» Liste des consignes:
**A)** Reproduisez fidèlement le passage de l'extrait source qui commence par « 8 octobre 2022 » et se poursuit jusqu'à « besoin d’être guéri. ».
**B)** Relevez, dans l'ordre d'apparition et sans doublon, tous les mots de l'extrait source qui portent une majuscule sans se trouver en début de phrase (titre exclu).

» Extrait source:
***

Savoir rendre grâce

8 octobre 2022

 « L’un d’eux, voyant qu’il était guéri, revint sur ses pas, en glorifiant Dieu à pleine voix ». Quelle est cette attraction qui détourne le Samaritain du chemin prescrit et le ramène aux pieds de Jésus ? Certes, il y a moins d’enjeux pour lui, à aller trouver les prêtres. L’observation de la Loi est de moindre importance en Samarie. Mais tout se passe comme si la voix qui a donné l’ordre d’aller vers les prêtres lui était devenue plus nécessaire encore que le contenu de l’ordre. Cette voix l’appelle. A l’origine de la Loi, il y a la parole, le Verbe de Dieu vers qui revient justement celui qui s’est vu guéri. Qu’en est-il pour nous ? Chacun sait de quoi il a le plus besoin d’être guéri.

***

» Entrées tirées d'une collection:

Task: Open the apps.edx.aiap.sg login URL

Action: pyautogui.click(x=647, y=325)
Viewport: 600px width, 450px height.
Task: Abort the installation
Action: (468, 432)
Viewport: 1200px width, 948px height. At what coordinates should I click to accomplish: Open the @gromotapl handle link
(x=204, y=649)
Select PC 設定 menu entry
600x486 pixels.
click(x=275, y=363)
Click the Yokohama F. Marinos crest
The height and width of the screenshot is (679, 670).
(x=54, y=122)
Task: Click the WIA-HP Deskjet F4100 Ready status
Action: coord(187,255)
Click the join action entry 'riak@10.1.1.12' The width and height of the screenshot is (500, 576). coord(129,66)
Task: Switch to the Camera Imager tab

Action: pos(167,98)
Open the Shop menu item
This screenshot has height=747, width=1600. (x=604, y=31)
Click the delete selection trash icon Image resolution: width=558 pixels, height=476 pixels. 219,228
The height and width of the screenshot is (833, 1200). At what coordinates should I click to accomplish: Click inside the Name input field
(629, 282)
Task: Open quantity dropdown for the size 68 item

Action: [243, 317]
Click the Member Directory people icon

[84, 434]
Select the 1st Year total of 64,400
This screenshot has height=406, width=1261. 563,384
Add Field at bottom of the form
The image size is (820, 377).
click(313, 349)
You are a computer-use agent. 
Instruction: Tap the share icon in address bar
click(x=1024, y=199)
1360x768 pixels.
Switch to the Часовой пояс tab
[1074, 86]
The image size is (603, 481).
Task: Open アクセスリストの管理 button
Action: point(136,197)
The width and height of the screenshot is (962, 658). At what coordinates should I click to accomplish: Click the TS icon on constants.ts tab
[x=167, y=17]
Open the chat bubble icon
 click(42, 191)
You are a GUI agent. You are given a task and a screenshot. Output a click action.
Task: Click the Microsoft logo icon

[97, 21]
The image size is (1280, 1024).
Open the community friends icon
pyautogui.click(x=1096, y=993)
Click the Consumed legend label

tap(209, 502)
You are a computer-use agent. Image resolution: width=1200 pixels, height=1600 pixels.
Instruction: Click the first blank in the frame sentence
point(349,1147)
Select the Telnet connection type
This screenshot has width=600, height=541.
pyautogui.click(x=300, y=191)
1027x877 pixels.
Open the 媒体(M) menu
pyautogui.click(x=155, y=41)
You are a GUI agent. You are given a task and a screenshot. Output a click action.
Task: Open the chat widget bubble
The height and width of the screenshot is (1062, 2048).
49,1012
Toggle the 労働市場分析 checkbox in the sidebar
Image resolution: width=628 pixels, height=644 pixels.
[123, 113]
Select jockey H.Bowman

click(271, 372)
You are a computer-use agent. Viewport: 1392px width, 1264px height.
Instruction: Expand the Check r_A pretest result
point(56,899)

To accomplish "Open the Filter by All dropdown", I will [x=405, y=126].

***

» Réponses par consigne:
**A)**
8 octobre 2022

 « L’un d’eux, voyant qu’il était guéri, revint sur ses pas, en glorifiant Dieu à pleine voix ». Quelle est cette attraction qui détourne le Samaritain du chemin prescrit et le ramène aux pieds de Jésus ? Certes, il y a moins d’enjeux pour lui, à aller trouver les prêtres. L’observation de la Loi est de moindre importance en Samarie. Mais tout se passe comme si la voix qui a donné l’ordre d’aller vers les prêtres lui était devenue plus nécessaire encore que le contenu de l’ordre. Cette voix l’appelle. A l’origine de la Loi, il y a la parole, le Verbe de Dieu vers qui revient justement celui qui s’est vu guéri. Qu’en est-il pour nous ? Chacun sait de quoi il a le plus besoin d’être guéri.

**B)** Dieu, Samaritain, Jésus, Loi, Samarie, Verbe